→ **Testo di partenza**:
----------

E la politica non può esimersi dalla sua parte di responsabilità: il Papa parla di ombre che oscurano la politica e la rendono impotente a far fronte alla realtà.
Sulla Chiesa, l’immagine che ama dipingere e che ci consegna è quello di una Chiesa in pellegrinaggio, in continuo pellegrinaggio, una chiesa attenta ai fedeli, pronta all’ascolto, ma, di fatto, e questo spiega le rivalità interne allo Stato Vaticano contro Papa Francesco, ci troviamo, a volte, di fronte ad una chiesa dotata di mondanità spirituale che è uno dei mali peggiori perchè fa crescere il clericalismo, che Papa Francesco non si esime dal definirla una perversione della chiesa, “una rigidità” e, come ogni tipo di rigidità, genera acredine.
Insomma, il Papa non gliele manda a dire, affronta i nemici della sua visione e del suo modo di essere de visu e lo fa con serenità e pacatezza, doti che lo contraddistinguono da sempre, dal primo momento in cui ha salutato i suoi fedeli da Piazza San Pietro, e ai suoi detrattori ribadisce di non aver scelto di vivere nello Stato Vaticano perchè, a differenza dei Papi che lo hanno preceduto, lui non è un santo e ha bisogno di una vita semplice e di incontrare gli amici, pochi, ma che ci sono nella sua vita e la partecipano e la vivono nella dimensione più intima di Santa Marta, scelta come sua dimora esclusiva.
E tra una bordata e l’altra, un pò di politica estera, una sollecitazione per la costruzione di una politica immigratoria condivisa, comune e comunitaria, intesa nell’unità dell’Unione Europea, una tiratina d’orecchie ai governanti oscurati nella gestione del potere, una raccomandazione ai concetti di vicinanza fondamentale per costruire una famiglia salda, un richiamo all’importanza della cura della salute del nostro pianeta, una condanna aperta ad ogni forma di guerra, ci scappa pure qualche confessione, come il desiderio da piccolo di diventare “macellaio” perchè quello del suo paese aveva una tasca piena di soldi, ovvero l’amore per la musica che dichiara di ascoltare e la danza, tra cui cita anche l’amore per il tango, date le sue origine latine, la passione per la chimica e la medicina, esistenti nella sua vita prima della vocazione, quando, come Fazio ha sottolineato, è divenuto, a tutti gli effetti, un medico delle anime.

----------

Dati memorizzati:

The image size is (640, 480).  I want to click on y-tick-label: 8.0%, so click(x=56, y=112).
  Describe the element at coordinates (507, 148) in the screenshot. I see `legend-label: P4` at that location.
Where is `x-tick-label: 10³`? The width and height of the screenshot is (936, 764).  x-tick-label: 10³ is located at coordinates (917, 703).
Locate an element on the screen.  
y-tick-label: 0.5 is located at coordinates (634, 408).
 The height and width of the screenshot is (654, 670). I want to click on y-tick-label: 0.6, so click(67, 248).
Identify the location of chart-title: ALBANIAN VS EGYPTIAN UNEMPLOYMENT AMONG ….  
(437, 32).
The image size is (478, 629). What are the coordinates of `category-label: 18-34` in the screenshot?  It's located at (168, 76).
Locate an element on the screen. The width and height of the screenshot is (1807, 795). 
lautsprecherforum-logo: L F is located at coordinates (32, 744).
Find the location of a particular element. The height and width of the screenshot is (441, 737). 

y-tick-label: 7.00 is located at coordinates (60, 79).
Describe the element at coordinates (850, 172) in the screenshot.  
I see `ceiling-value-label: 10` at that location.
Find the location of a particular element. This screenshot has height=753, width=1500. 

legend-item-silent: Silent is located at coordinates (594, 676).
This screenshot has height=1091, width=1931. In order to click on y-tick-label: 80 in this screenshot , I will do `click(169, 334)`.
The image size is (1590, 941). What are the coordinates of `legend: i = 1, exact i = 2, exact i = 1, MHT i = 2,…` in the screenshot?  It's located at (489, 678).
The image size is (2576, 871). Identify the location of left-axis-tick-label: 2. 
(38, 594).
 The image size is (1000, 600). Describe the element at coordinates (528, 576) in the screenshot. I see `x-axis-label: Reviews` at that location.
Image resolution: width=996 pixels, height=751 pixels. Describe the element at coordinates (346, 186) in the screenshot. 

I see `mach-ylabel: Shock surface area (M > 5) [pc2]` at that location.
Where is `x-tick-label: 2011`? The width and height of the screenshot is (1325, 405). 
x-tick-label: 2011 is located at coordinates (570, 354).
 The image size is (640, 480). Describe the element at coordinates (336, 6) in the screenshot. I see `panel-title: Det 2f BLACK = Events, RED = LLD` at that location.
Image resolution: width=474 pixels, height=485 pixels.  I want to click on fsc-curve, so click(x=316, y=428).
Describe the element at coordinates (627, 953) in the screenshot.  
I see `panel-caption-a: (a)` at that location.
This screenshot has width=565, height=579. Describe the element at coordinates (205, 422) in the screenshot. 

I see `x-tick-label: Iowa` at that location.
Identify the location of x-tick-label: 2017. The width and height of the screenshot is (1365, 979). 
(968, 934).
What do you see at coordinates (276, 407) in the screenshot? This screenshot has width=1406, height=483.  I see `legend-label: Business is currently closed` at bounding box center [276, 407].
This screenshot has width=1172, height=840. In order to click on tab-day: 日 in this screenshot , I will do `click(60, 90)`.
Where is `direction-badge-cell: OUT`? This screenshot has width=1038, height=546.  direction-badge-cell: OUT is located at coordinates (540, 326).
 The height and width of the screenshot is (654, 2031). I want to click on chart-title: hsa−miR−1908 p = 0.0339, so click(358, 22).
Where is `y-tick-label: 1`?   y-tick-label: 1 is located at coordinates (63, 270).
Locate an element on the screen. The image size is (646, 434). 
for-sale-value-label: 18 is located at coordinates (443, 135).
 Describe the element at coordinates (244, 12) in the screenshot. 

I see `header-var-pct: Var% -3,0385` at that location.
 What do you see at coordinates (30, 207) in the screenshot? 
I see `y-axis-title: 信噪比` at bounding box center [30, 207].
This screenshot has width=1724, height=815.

----------

→ **Consegne**:
#1 Le affermazioni seguenti concordano con il testo su Papa Francesco? (a) Il Papa ha scelto Santa Marta come sua dimora esclusiva. (b) Da piccolo il Papa desiderava diventare medico. (c) Il Papa definisce il clericalismo una perversione della chiesa. Per ciascuna rispondi sì o no e riporta tra virgolette le parole del testo che lo stabiliscono.
#2 Scrivi il seguito del testo su Papa Francesco, cominciando subito dopo la sua ultima frase.
I record non hanno alcun legame con il testo.

→ **Esercizi svolti**:
#1
(a) Sì: «Santa Marta, scelta come sua dimora esclusiva».
(b) No: «il desiderio da piccolo di diventare “macellaio”».
(c) Sì: «Papa Francesco non si esime dal definirla una perversione della chiesa».

#2
La conversazione con il Papa, che ha occupato una buona parte della trasmissione di Che Tempo che fa, scivola serena e disinvolta, e a prescindere dalla propria posizione o credo, resta una bella intervista densa di valori e principi fondamentali, che richiamano un pò, come in modo laico, ma insistente ha fatto il Presidente Mattarella nel suo discorso per il secondo settennato laddove ha ribadito la parola dignità declinandola in tutte le sue forme espressive ed enucleazioni esistenziali, nel rispetto dell’altro, nel condannare tutte le forme di odio, discriminazione, razzismo, isolamento, nel denunciare un’inerzia politica, oscurata dalle incertezze e dai conflitti, ebbene ritroviamo nel Papa la rassicurazione che, nonostante i tempi, i valori fondamentali restano sempre gli stessi e sono universali, non solo religiosi.
Alla domanda sul perché chiede di pregare per lui, il Papa risponde con una immagine iconica del cinema italiano, sotto la direzione di una personalità del calibro di Vittorio De Sica che elemosinava 100 lire a mano aperta e che il Papa trasforma nella simbolica immagine di chi tende la mano per chiedere cento e più preghiere per lui.
E penso che chiunque abbia ascoltato questo grande Statista spirituale, a suo modo, rivoluzionario, al tempo stesso così vicino e così aulico, così rasserenante e mistico, così semplice e familiare, non possa non aver pensato di dedicargli una preghiera, un pensiero, un messaggio di vicinanza per un uomo che ama definirsi comune ma che comune non è!